Title :
Unrolling shape for out-of-order processors
Author_Institution :
Inf. Technol. Center, Tokyo Univ., Japan
Abstract :
Loop unrolling is today one of the most effective optimizations for modern architectures. To give an analytical model for loop unrolling performance, unrolling shape was proposed. It was applied to in-order processors, and was proved to give an accurate performance model for loop unrolling in term of software pipelining and cache miss alleviation. In this paper, we apply unrolling shape to out-of-order processors. A scheme for calculating PLOOO, pipelining terms of an unrolled loop by factor l are presented as PLOOO(l) = {(Nins(l)/F + NOccpy(l))}/l, where Nins(l) is the number of instructions in an unrolled loop by factor l, F the fetch rate of the architecture, NOccpy(l) the number of store instructions scheduled after Nins(l)/F-th cycle. A pipelining term for in-order processors is essential for calculating NOccpy(l). It is to be noted that the scheme for out-of-order processors uses unrolling shape for in-order processors.

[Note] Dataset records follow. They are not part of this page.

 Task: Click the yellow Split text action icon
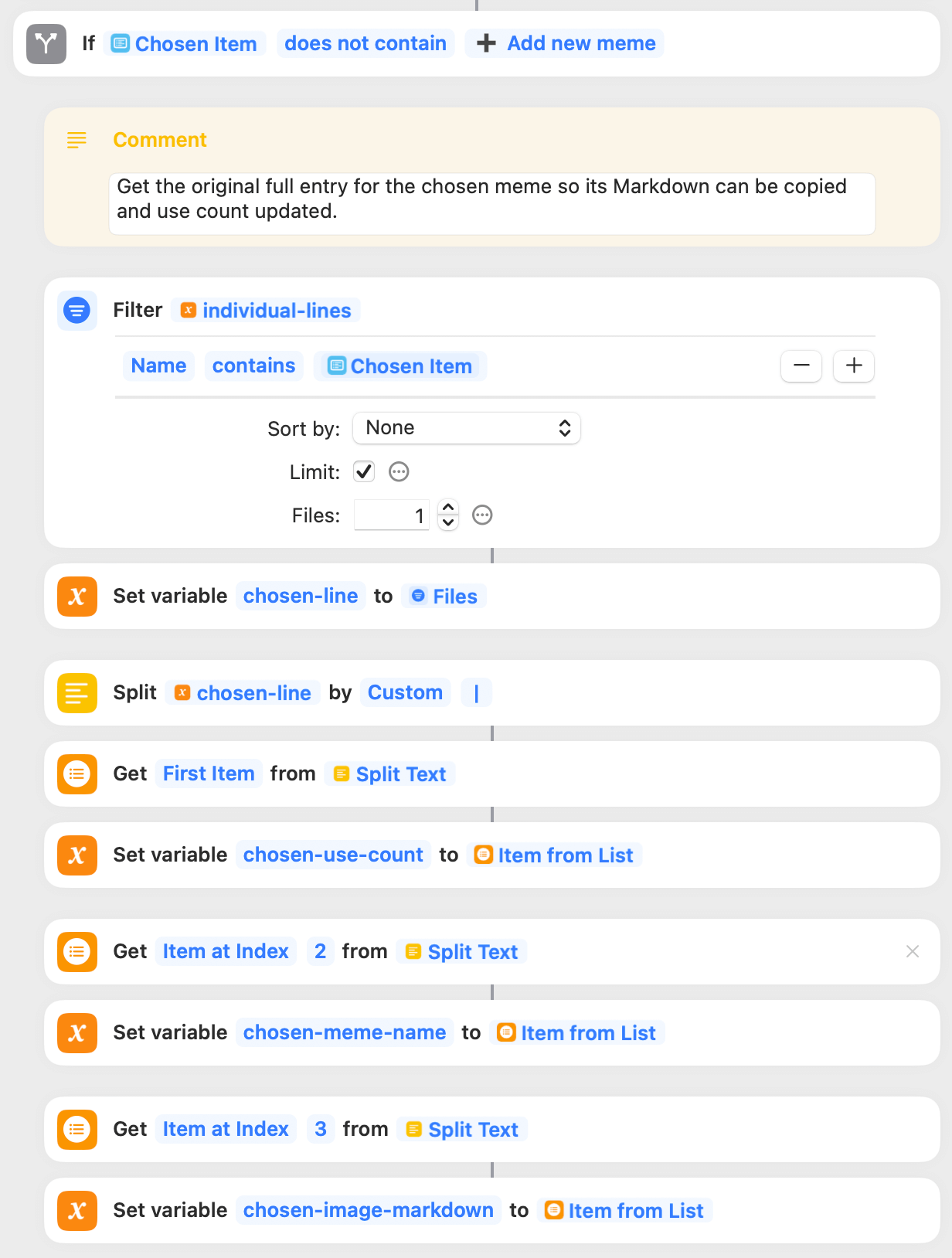pos(77,692)

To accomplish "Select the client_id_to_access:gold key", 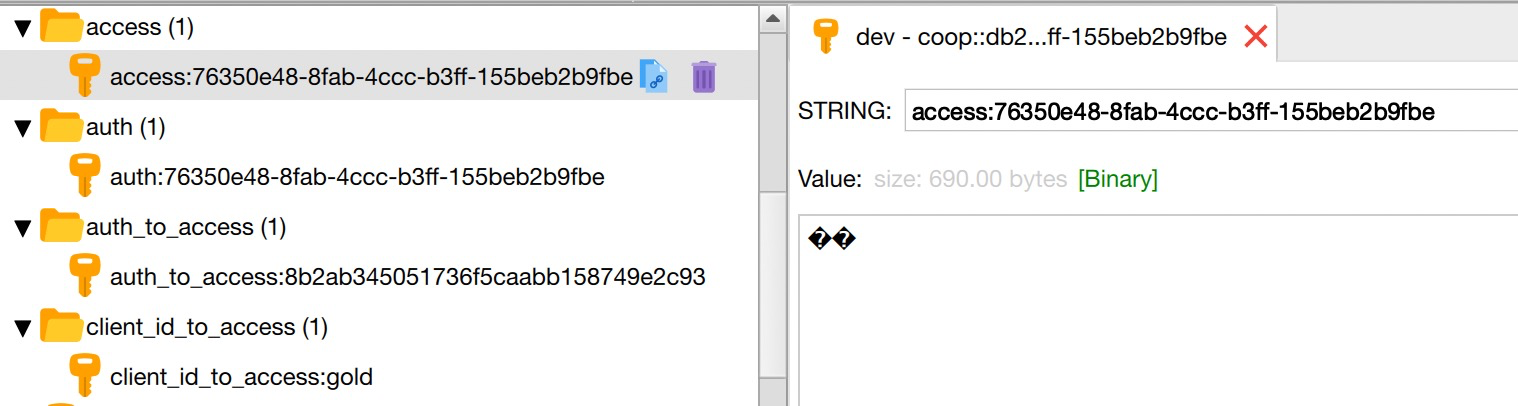I will coord(241,377).
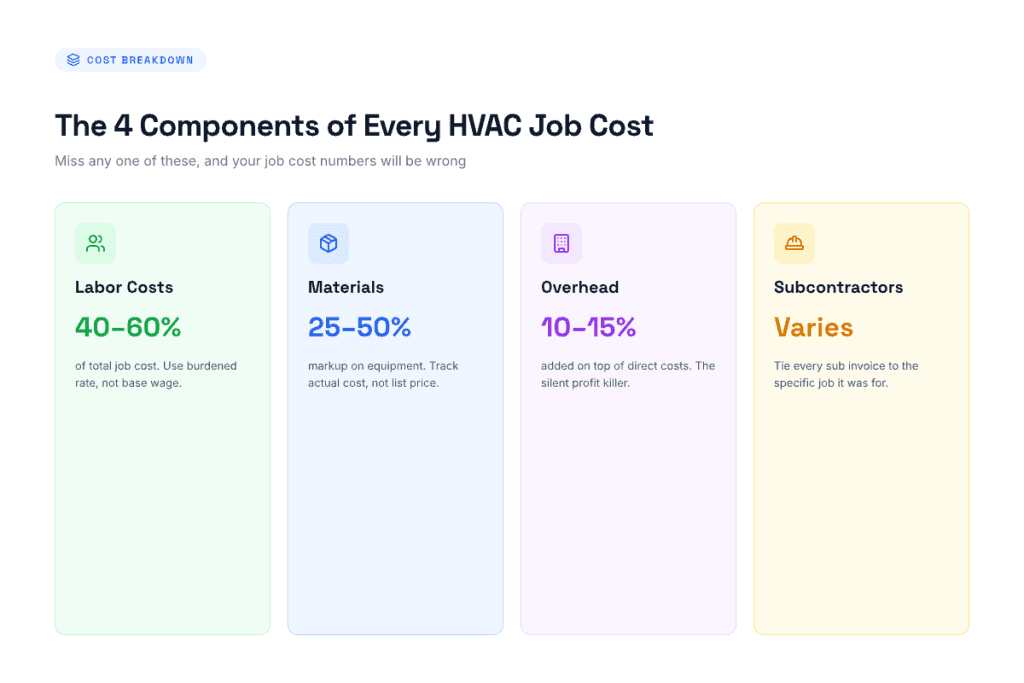Screen dimensions: 1024x683
Task: Select the 40-60% figure on Labor Costs
Action: (125, 327)
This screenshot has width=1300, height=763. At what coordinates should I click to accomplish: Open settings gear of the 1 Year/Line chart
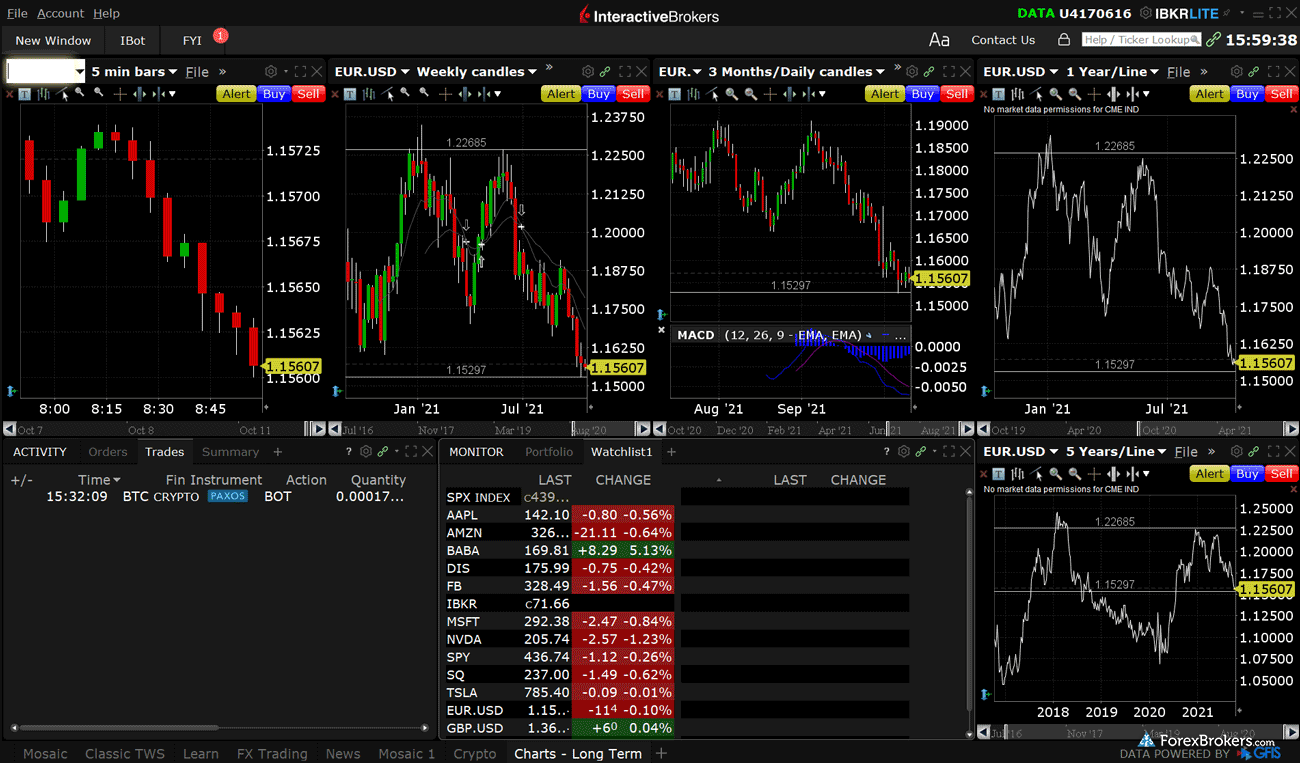1236,72
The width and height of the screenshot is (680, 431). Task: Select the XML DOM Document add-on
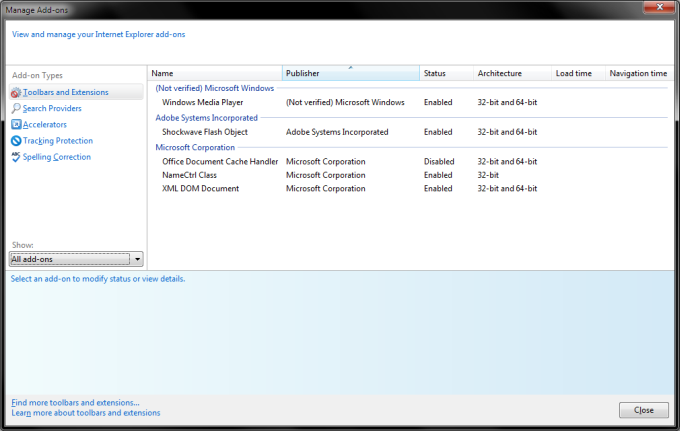(200, 189)
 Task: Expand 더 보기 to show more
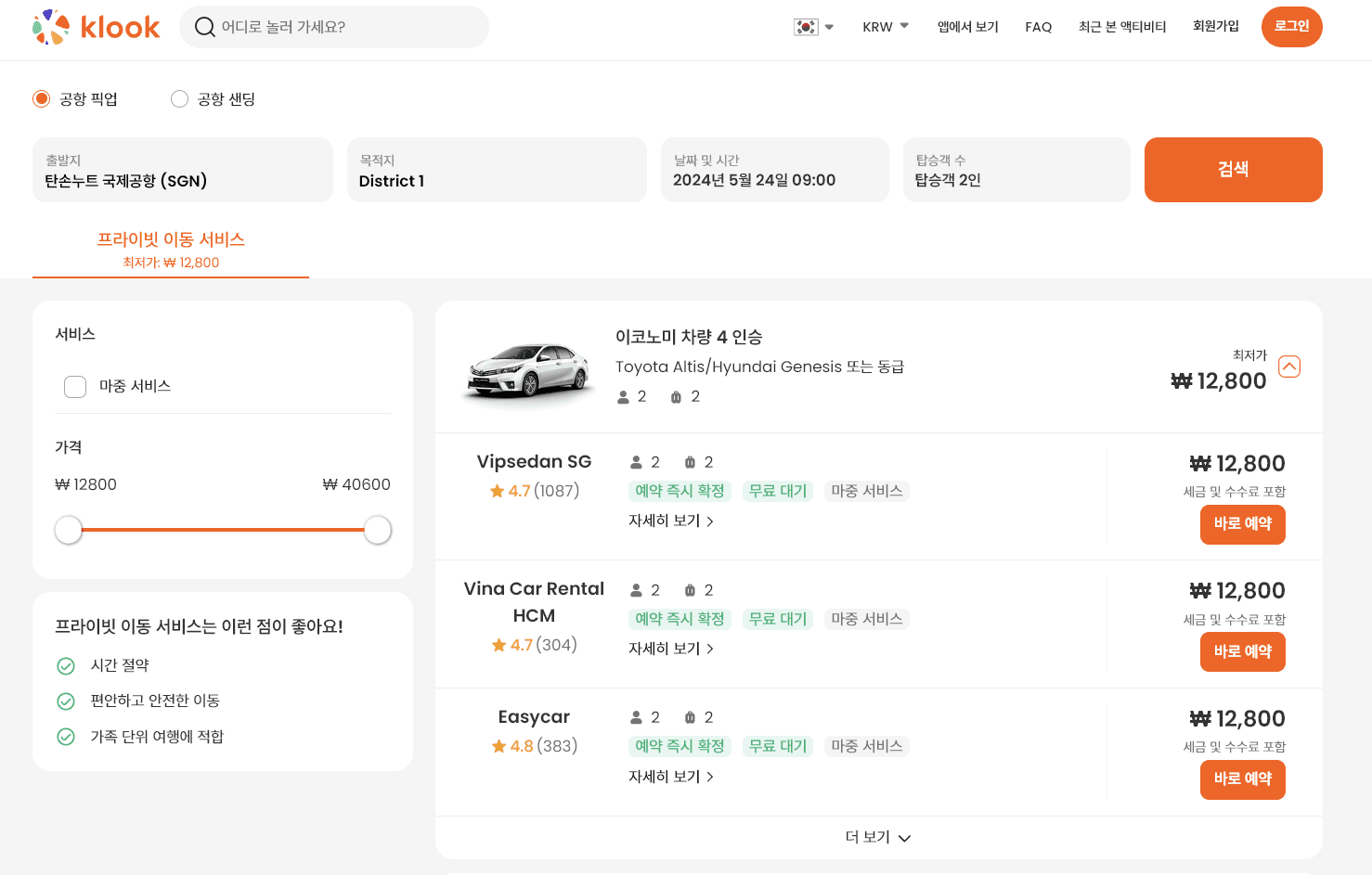point(877,837)
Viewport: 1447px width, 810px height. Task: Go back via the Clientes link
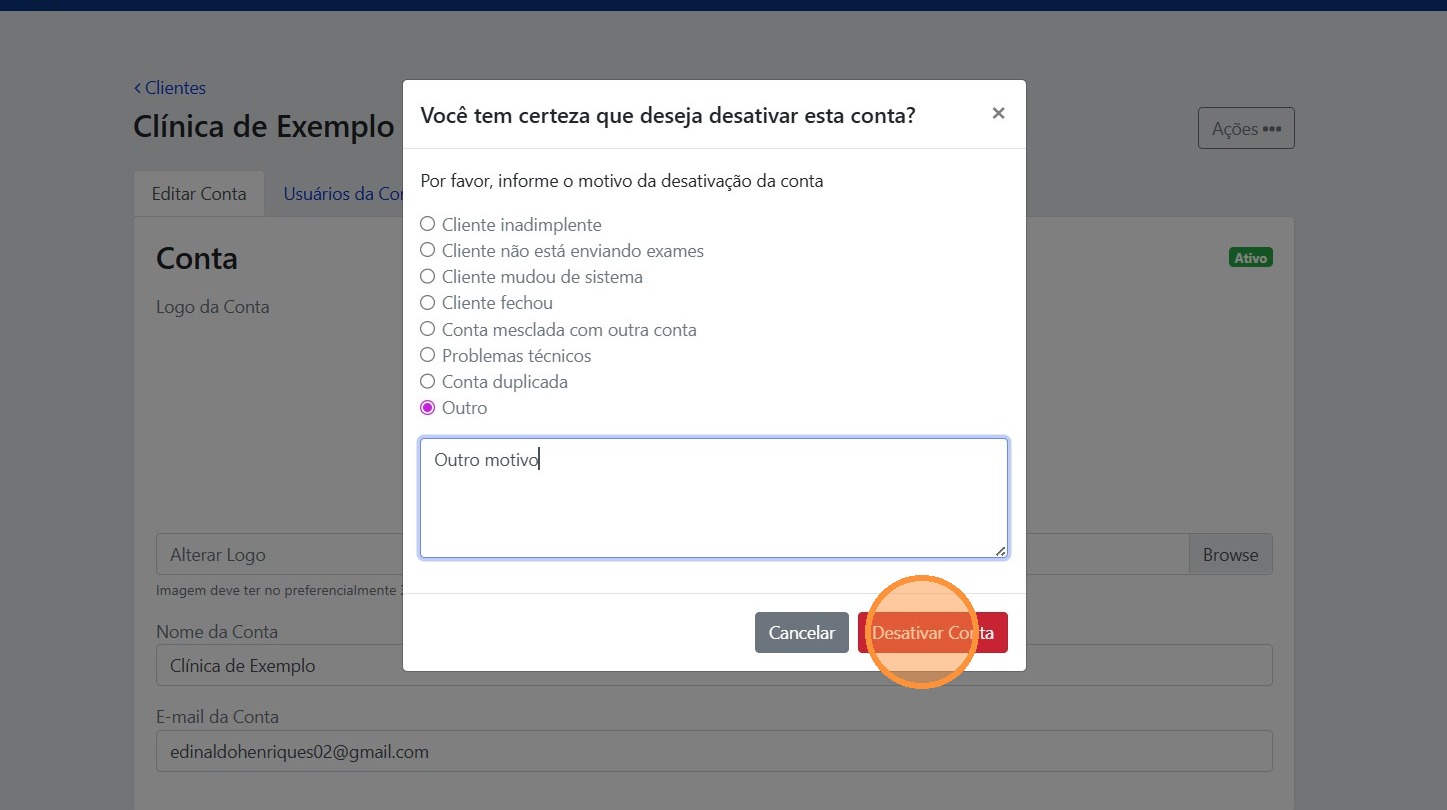pos(170,88)
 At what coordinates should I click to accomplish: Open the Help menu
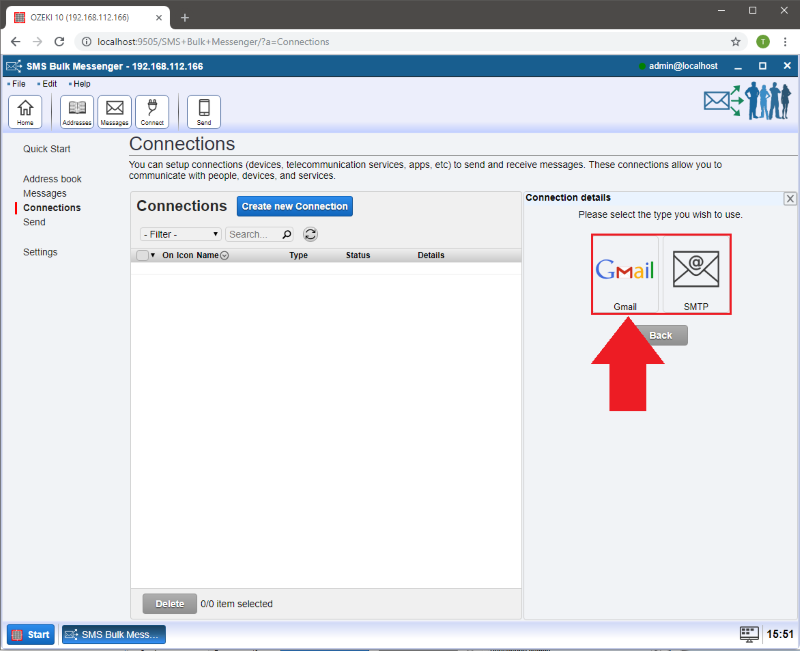81,84
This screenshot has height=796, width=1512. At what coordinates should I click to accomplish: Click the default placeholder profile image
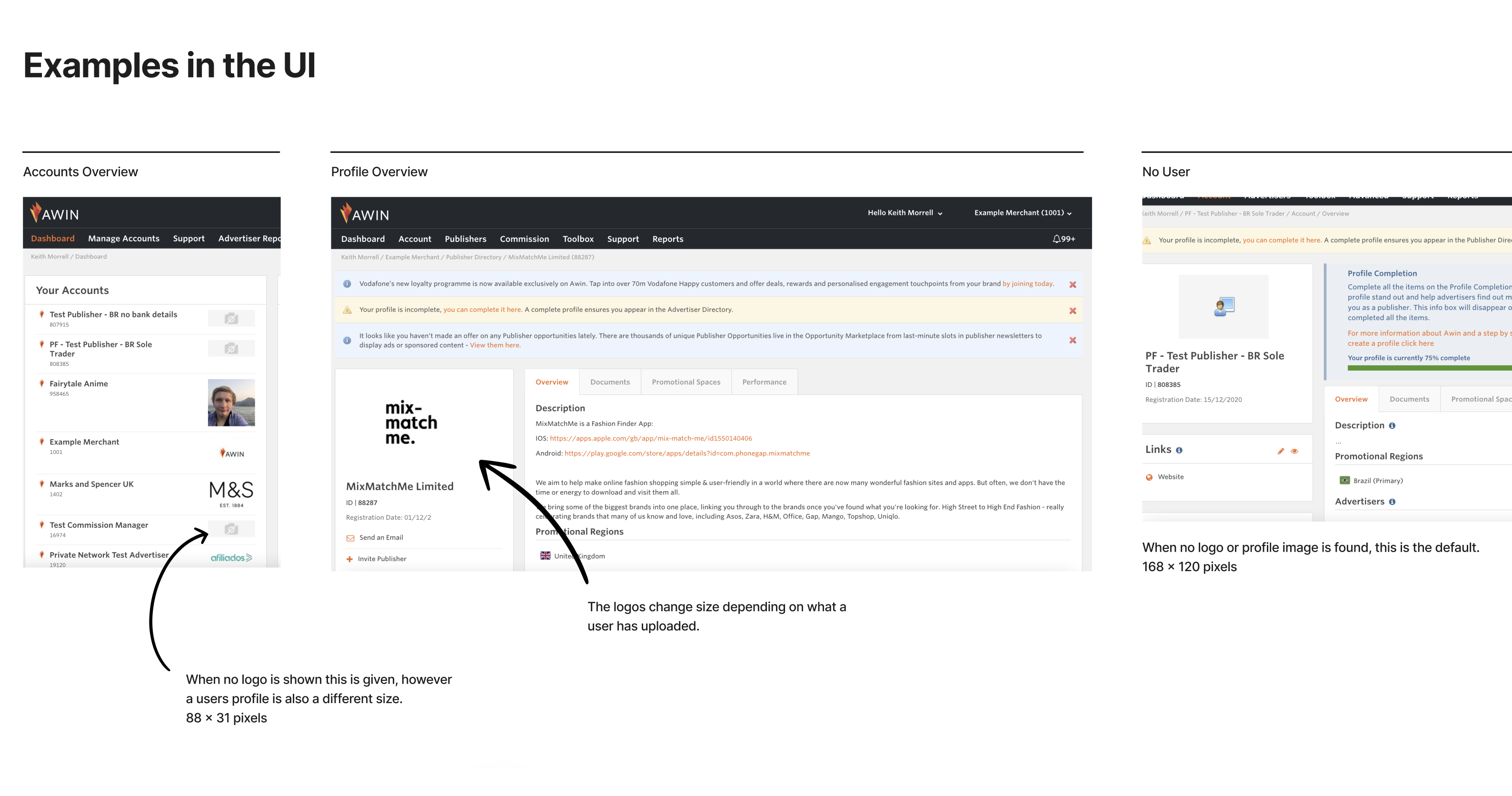pyautogui.click(x=1223, y=307)
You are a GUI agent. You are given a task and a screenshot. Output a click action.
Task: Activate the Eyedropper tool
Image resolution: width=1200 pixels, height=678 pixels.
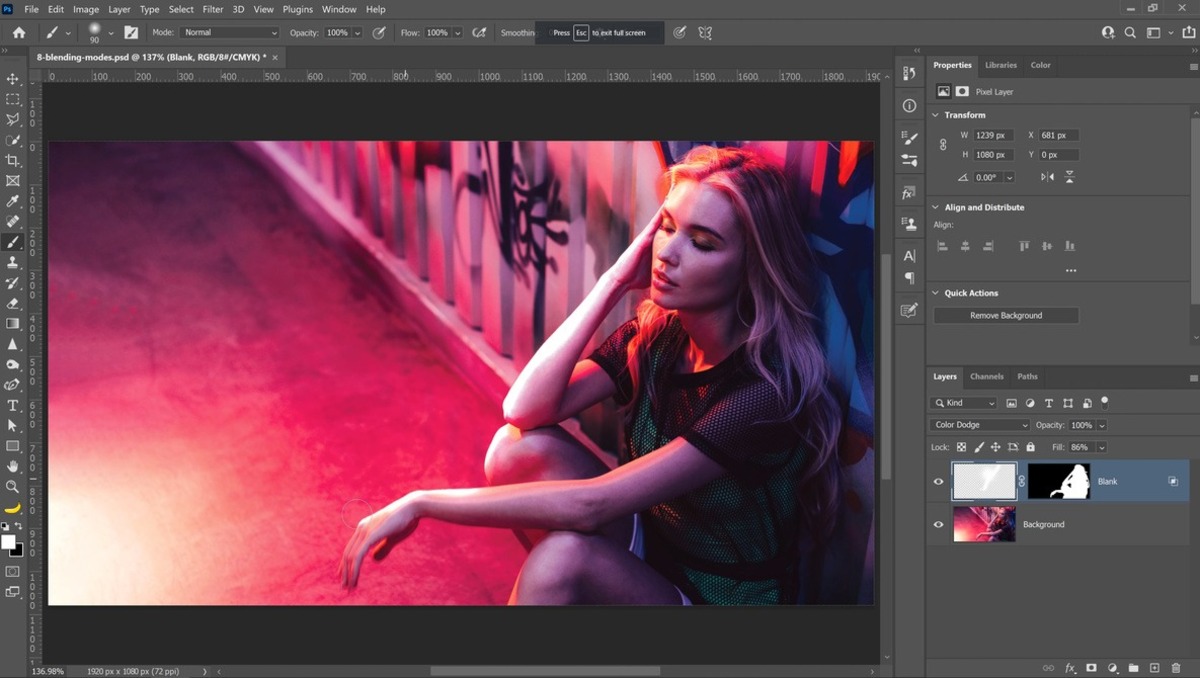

Experiments show that our scheme is precise in calculating the behaviour of loop unrolling on out-of-order processors. We show that our scheme quantitatively shows the effect of loop unrolling as the one of infinitely unrolled loops on in-order processors. Furthermore, we reveal that the old folklore that the loop unrolling reduces the loop overhead has revived on out-of-order processors as a performance improvement factor as d/dlPLOOO (Aho et al., 1986).
Keywords :
instruction sets; optimising compilers; pipeline processing; program control structures; analytical model; cache miss alleviation; computer architectures; in-order processors; instruction set; loop unrolling performance; optimization; out-of-order processors; performance model; software pipelining; Out of order; Shape;
Conference_Titel :
Innovative Architecture for Future Generation High-Performance Processors and Systems, 2003
Print_ISBN :
0-7695-2019-7
DOI :
10.1109/IWIA.2003.1262786